New coach figures to plant winning volleyball at DHS
It's all about expectations.
New De Soto volleyball coach Jenny Barnhart couldn't get through an answer without dropping the e-bomb.
She has high expectations for her players. She has high expectations for herself. She expects certain things from her assistants and she knows after one season as De Soto head coach, everyone associated with volleyball will come to better understand what it is that she expects.
Simply put, she doesn't hope to find success or hope to craft a winner. She expects to.
"I'm excited," Barnhart said. "It will take steps, but my favorite part of coaching is teaching the game. It's been a part of my life since intramural volleyball in fourth grade. It's a life long game."
Barnhart played high school volleyball in Clinton, Iowa, located on the Mississippi River and about 150 miles west of Chicago. She took a big leap going to college, however, departing Iowa to accept a volleyball scholarship at Wichita State. She started for the Shockers for four years, and kept with the sport once she graduated.
She started by coaching club volleyball right out of college, then spent the last several seasons coaching freshman and sophomore teams at Shawnee Mission West.

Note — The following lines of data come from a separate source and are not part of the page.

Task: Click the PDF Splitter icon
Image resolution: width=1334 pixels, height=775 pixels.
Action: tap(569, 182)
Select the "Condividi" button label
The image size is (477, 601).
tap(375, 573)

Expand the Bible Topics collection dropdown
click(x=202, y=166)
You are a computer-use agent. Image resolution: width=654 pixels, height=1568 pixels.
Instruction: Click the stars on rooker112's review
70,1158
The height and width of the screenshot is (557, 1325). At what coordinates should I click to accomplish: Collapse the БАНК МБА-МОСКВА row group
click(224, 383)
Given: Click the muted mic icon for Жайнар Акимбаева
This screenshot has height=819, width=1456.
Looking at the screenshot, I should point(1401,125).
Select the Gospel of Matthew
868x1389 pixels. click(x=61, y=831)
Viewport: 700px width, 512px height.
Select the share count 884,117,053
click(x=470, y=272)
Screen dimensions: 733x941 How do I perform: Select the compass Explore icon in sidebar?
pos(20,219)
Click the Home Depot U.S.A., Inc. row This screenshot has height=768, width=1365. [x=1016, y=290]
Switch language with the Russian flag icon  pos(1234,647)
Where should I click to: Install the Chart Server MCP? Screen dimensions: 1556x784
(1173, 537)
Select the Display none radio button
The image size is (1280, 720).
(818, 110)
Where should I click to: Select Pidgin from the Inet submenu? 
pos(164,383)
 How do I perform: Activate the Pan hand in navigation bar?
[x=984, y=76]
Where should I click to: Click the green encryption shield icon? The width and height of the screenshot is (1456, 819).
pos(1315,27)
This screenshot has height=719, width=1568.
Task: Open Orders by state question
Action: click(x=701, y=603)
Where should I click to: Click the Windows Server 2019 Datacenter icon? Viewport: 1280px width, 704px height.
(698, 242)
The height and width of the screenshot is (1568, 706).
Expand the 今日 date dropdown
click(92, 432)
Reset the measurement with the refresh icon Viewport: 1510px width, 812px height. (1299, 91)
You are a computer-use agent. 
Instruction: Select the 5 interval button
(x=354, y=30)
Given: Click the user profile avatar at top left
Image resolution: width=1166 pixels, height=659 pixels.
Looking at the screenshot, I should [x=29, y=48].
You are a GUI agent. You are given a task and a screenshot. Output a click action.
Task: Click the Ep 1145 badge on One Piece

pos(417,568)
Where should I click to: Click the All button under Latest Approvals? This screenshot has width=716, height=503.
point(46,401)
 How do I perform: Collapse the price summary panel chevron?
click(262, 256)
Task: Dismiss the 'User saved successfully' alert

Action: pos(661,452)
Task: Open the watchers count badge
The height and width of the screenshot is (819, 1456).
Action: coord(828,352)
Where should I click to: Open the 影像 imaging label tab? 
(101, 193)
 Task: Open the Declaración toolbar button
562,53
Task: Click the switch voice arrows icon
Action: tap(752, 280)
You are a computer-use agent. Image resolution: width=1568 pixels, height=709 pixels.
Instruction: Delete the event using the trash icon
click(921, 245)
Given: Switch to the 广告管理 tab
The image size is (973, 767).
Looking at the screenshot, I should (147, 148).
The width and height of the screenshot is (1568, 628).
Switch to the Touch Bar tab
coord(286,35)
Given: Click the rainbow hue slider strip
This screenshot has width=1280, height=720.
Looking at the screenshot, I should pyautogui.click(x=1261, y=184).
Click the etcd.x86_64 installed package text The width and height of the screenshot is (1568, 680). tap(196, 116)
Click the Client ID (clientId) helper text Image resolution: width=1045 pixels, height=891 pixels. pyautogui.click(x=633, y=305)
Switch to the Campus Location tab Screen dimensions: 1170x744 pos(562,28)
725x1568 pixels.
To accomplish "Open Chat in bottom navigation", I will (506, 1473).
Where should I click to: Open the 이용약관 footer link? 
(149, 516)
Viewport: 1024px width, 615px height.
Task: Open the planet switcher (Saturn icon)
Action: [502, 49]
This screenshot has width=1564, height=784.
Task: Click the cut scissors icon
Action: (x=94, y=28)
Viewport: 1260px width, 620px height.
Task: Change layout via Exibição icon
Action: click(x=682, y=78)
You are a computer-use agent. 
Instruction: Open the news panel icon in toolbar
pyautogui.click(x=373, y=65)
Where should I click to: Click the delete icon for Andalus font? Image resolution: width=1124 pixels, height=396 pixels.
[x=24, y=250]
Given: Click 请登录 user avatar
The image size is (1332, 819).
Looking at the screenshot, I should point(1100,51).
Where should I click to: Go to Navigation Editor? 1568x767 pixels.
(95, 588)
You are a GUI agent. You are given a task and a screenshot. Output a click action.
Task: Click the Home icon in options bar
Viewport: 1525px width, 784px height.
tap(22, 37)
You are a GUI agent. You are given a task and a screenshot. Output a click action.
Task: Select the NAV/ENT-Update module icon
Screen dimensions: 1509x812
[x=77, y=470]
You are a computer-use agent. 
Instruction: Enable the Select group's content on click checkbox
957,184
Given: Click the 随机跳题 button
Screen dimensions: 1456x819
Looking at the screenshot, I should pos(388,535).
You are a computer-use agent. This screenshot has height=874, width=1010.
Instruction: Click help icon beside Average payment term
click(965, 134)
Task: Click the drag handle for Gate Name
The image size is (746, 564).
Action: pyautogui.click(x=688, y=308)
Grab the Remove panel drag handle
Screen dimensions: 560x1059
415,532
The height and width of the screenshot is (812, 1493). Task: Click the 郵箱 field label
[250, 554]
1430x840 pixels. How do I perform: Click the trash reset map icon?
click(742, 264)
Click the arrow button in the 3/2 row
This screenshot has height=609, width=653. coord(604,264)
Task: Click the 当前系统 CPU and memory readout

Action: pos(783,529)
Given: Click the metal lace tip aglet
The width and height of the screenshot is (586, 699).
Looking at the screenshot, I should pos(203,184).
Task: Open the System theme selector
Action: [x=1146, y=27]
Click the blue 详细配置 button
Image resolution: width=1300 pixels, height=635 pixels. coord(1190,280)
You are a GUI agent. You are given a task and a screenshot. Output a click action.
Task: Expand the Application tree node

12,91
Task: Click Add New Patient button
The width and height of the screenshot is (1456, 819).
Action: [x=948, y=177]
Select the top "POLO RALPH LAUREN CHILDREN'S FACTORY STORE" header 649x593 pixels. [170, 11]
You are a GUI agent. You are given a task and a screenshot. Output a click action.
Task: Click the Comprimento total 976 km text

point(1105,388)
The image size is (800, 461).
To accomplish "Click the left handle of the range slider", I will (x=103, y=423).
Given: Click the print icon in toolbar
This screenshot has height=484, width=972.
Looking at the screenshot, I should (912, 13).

Four years starting for a NCAA division one program, plenty of experience coaching and dealing with high schools -- it seems like more than enough to qualify Barnhart for a shot as a high school head coach. It goes further than that, however.
Barnhart acknowledges she faces a rebuilding job at De Soto. The Wildcats weren't bad last season -- they fought to the semifinals at sub-state and finished with a respectable 17-19 record. They were even better two years ago, posting a 22-16 record. The program has never gotten over the hump, however, struggling against Frontier League teams. Now Barnhart inherits a team that saw four of its top players graduate, and a fifth -- Kayle Bader -- transfer after her family moved into the Blue Valley school district.
Only a handful of Wildcats return with any varsity experience.
Problem? That's no problem, Barnhart said.
"It's perfect for me," she said. "When I coached at the freshman and sophomore levels, I had to take 16 girls who hadn't played in middle school and teach them the fundamentals.
"I'm not intimidated by it. I'm a pretty technical coach and always develop fundamentals before strategy."
She doesn't plan to reach her goal by simply piecing together a good varsity team, either. She'll be teaching at Mill Creek Middle School, and said she plans to meet with coaches at those levels as well.
It's all a part of her expectation to build a problem, she said. The team must compete not only within one of the toughest leagues in the state -- Eudora was last season's Class 4A state champion and didn't win the league -- but it must also compete within the school. She said she'd love more incoming athletes to choose volleyball, but that can be a tough sell when the cross country program is coming off a state championship and the tennis team was third at state two years ago.
Building at the ground floor is all a part of the expectation, however.
"Right now volleyball is underexposed," Barnhart said. "You've got girls who want to be a part of a winning tradition, so they see a winning program and decide that's what they want.
"I want to get there. I want to get that exposure at the middle school level, then build a bridge from the middle school to the high school. It's going to take a concentrated effort from the middle school to the varsity level, but we can get there."